Wednesday, January 24, 2007

Health Savings Accounts (HSAs) and The Massachusetts Plan--Two Great Experiments

In the wake of the President Bush's new health plan, much has been said about whether we should move to reform the health care system by building upon the traditional employer-based system (preferred by most Dems) or move to a system more controlled by individuals (preferred by most Republicans and the President).

Democrats claim the President's plan would wreck the employer-based system--something that has worked fairly well for the majority of people who have health insurance there.

Republicans claim that the employer-based system simply insulates consumers from the true cost of health care with its rich benefits and that consumers need to be more in control of what is spent for them so that they are better consumers. HSAs are the answer many of these people look to.
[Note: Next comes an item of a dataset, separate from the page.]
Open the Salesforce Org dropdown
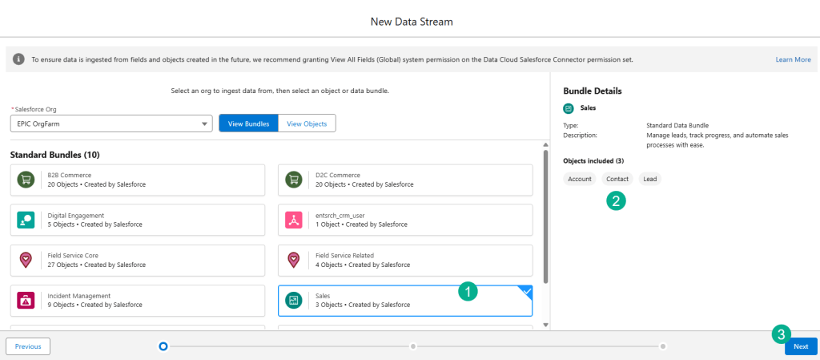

The President might have had a chance of getting his plan through Congress in the Republican heyday three or four years ago but this Democratic Congress is not going to give him the time of day on his recent proposal. Nor will Democrats likely be able to move anything major with their slim majorities and a Republican presidential veto at hand.
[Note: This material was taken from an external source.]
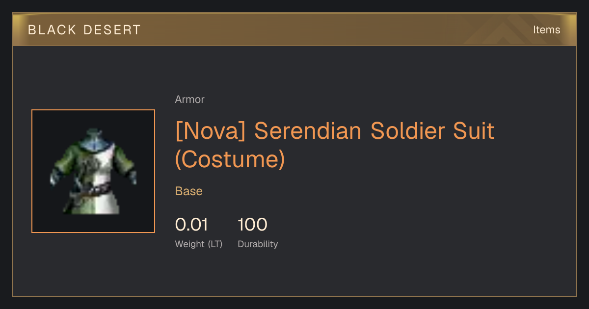Image resolution: width=589 pixels, height=309 pixels.
Task: Click the word Soldier in the item title
Action: 409,131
But let's look at the bright side.

We have two great health care experiments underway:
  • Recent HSA legislation that enables us to assess these Republican ideas.
  • The Massachusetts universal health plan that mirrors much of what the Dems are talking about in terms of building a more universal system on existing public and employer-based programs.
Supporters of the Mass approach took a hit this week when the program administrator announced that the average premium for the basic health plan would cost an average of $380 per person per month (and many insurer bids were much higher)! The original estimate, when the bill was passed, called for an average cost per person of $200 per month--and there was a later estimate of $260 per month.

Clearly, the Mass program is a work in progress.

If Mass doesn't fix this problem this grand experiment is going to be dead before it even begins.

One can argue we even have a third experiment in the new Medicare Part D drug plan and Medicare Advantage program testing the notion that government can create and fund a benefit but let the private sector run it.

So, we won't see any great legislation in the last two "lame duck" years of the Bush administration.

But let's not miss the great opportunity we now have to test these competing ideas!

My sense is that once we elect a new President and Congress, with health care a major issue, in 2008 we will be as ripe for health care change in 2009 as we were in 1993.

All of this experimentation and debate is going to take us to a very promising and interesting place beyond the next presidential election!!!